* [Testo in esame]
══════
Tale commissione dovrebbe visitare differenti città cilene, incontrare cariche del governo, rappresentanti della società civile, vittime, istituzioni nazionali che lavorano con i diritti umani ed altre entità per raccogliere le informazioni in maniera diretta, come dichiarato dalla portavoce dell’Ufficio dell’ONU per i diritti umani, Ravina Shamdasani. Ella stessa ha spiegato che la commissione agirà su richiesta di un gruppo di parlamentari ed invito del Governo e sarà composta da tre esperti che agiranno, in loco, fino al 22 novembre 2019.

Ad oggi i dati diffusi dalle testate giornalistiche ed associazioni sono diversi e sembrano non raccontare la verità fino in fondo: secondo ciò che ha confermato l’Istituto Nazionale dei Diritti Umani cileno (INDH), dal 17 ottobre a lunedì 28 ottobre sono state sollevate 120 azioni legali dalla stessa organizzazione. Di queste cause, 76 riguardano reati di tortura, 18 la violenza sessuale e 5 l’omicidio (sebbene i morti siano più di 20, secondo molte testate). Sempre secondo l’INDH si registrano, ad oggi, almeno 1.132 feriti, dei quali 295 a causa di colpi di perdigones e 38 a causa di colpi da proiettile (T13). Sono molti anche i traumi oculari: articoli scientifici parlano di più di 100 casi gravi. Ciononostante la sensazione, interfacciandosi ogni giorno con video ed articoli che arrivano dal web e dalle reti sociali, è che tutti questi dati non siano allarmanti quanto la realtà.

Il fine settimana è stato segnato da marce e manifestazioni pacifiche, concerti ed opere artistiche eseguite all’insegna delle richieste del popolo cileno: le dimissioni del presidente cileno, un’assemblea costituente per una nuova Costituzione, il cambiamento d’un modello politico che apre sempre di più la forbice tra redditi alti e bassi. Purtroppo la settimana è iniziata con il triste presentimento che non sia cambiato molto: alle grandi marce, che vengono autoconvocate ogni giorno attraverso Whatsapp, Instragram ed altre reti sociali, persistono le repressioni dei carabinieri, con proiettili di gomma e gas lacrimogeni. La sera gli autobus cessano il loro servizio alle ore 21 circa e le metro stanno lentamente riaprendo alcune linee ed alcune fermate, ma solo fino alle ore 20, rendendo la mobilità un tema delicato: il coprifuoco non c’è più, ma ancora si sente.
══════
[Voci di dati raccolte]
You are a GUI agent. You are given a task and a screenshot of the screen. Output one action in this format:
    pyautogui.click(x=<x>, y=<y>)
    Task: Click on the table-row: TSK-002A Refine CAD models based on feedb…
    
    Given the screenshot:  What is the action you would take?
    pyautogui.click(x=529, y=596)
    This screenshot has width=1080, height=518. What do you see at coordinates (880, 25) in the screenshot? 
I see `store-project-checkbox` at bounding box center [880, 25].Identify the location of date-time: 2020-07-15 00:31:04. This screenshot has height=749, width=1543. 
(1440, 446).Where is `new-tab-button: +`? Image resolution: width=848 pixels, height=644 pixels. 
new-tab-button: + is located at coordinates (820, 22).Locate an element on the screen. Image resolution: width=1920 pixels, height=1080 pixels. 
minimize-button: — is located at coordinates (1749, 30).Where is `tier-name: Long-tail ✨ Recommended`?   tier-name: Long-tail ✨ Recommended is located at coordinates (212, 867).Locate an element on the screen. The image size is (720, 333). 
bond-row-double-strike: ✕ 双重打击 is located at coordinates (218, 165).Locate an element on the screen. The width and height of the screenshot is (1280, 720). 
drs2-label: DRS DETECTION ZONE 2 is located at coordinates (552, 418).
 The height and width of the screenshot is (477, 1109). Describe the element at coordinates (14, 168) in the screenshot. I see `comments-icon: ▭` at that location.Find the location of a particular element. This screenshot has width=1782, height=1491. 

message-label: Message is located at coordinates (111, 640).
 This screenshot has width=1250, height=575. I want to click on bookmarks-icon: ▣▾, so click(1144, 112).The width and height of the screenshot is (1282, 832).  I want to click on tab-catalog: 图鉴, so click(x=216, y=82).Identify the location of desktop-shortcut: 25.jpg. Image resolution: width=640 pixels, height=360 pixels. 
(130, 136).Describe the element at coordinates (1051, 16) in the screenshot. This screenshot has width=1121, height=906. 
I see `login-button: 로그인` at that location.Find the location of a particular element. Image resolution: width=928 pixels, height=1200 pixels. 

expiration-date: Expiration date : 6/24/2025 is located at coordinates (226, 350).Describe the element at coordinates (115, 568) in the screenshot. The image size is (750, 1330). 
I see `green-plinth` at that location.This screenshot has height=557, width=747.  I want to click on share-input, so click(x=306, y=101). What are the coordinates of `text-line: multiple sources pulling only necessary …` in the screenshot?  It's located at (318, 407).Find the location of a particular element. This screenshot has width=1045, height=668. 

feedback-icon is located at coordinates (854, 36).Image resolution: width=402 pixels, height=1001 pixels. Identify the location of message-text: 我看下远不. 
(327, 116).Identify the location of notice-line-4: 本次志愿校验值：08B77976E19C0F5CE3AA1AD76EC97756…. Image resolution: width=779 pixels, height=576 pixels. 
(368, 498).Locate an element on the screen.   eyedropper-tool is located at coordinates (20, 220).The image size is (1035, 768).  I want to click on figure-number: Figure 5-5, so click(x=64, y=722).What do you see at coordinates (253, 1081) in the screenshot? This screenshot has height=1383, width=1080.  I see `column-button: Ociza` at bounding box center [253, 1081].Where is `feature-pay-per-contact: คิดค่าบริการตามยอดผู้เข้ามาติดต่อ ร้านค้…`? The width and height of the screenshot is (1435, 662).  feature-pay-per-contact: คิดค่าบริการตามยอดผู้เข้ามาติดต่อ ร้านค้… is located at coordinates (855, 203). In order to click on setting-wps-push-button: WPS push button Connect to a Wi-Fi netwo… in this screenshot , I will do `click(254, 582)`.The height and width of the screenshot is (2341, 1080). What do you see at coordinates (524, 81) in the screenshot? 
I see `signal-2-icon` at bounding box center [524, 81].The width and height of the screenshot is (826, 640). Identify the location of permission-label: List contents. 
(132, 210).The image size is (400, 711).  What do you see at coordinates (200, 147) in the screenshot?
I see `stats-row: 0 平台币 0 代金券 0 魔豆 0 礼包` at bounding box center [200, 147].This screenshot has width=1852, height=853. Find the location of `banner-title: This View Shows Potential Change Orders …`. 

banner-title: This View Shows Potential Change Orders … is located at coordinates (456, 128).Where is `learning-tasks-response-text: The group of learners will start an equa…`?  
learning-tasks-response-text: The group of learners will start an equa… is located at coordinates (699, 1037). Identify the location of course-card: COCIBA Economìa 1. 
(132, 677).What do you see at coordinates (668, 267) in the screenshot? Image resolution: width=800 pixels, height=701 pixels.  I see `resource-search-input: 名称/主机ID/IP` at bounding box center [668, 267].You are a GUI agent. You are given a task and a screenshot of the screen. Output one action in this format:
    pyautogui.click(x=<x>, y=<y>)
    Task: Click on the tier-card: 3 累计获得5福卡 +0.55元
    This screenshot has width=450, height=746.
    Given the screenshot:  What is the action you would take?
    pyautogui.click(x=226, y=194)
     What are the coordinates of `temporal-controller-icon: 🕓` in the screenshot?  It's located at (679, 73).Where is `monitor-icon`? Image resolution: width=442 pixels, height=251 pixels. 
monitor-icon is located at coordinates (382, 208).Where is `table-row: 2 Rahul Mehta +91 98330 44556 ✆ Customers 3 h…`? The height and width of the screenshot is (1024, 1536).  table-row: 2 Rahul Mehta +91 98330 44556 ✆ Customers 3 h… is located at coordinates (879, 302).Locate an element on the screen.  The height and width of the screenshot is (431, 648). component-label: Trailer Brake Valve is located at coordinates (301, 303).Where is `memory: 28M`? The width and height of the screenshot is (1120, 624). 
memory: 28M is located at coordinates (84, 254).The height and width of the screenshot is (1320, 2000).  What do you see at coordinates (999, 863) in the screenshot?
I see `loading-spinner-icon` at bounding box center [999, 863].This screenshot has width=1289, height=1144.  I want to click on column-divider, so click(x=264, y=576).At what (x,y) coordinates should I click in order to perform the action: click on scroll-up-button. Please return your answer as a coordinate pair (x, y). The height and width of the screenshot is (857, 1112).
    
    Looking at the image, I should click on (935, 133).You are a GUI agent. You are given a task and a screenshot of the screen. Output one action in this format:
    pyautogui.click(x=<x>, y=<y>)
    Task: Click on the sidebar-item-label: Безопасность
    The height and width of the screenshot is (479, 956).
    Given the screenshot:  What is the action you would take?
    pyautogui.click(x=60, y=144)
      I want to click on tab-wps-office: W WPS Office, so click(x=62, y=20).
══════
* [Serie di compiti]
1. In base al testo sulle proteste in Cile, rispondi alle domande seguenti:
(a) Fino a quale data agiranno in loco i tre esperti della commissione?
(b) Quante delle 120 azioni legali sollevate dall'INDH riguardano reati di tortura?
(c) A che ora circa cessano il servizio serale gli autobus?
2. Scrivi il seguito del testo sulle proteste in Cile, partendo dopo la sua ultima frase.
I record non sono necessari per lo svolgimento.

* [Elenco risposte]
1.
(a) Fino al 22 novembre 2019.
(b) 76.
(c) Alle ore 21 circa.

2.
Santiago del Cile - proteste
Santiago del Cile, continuano le proteste dei manifestanti

Lunedì 28 ottobre è stata apparentemente accontentata una richiesta: otto dei principali ministri del governo sono stati sostituiti da altri politici; tra questi, Gonzalo Blumel ha preso il posto del Ministro degli Interni Andrés Chadwick. La popolazione non sembra aver accolto la notizia con entusiasmo, perché il cambiamento che viene reclamato è molto più radicale e richiederebbe, oltre ad una nuovo programma sociale, anche un nuovo presidente e nuove politiche; come spesso emerge dai cartelli che sfilano in questi giorni tra le mani dei manifestanti, «non sono i trenta pesos della metro, ma i trent’anni di abusi».

Nel frattempo Sebastián Piñera annuncia la cancellazione del prossimo incontro APEC (Asia-Pacific Economic Cooperation) e della COP 25, l’incontro mondiale delle Nazioni Unite a riguardo dei cambiamenti climatici che si sarebbe dovuto tenere tra il 2 e 12 dicembre di questo anno in Cile a causa del clima sociale e politico del paese.

Con firme del DC (Partito Democratico Cristiano) e del Fronte Ampio, la opposizione concretizza, il giorno 30 ottobre, la presentazione dell’accusa costituzionale contro l’ex Ministro degli Interni Andrés Chadwick: l’accusa è d’aver infranto la legge Costituzionale non avendo adottato misure necessarie ad evitare la violazione di diritti.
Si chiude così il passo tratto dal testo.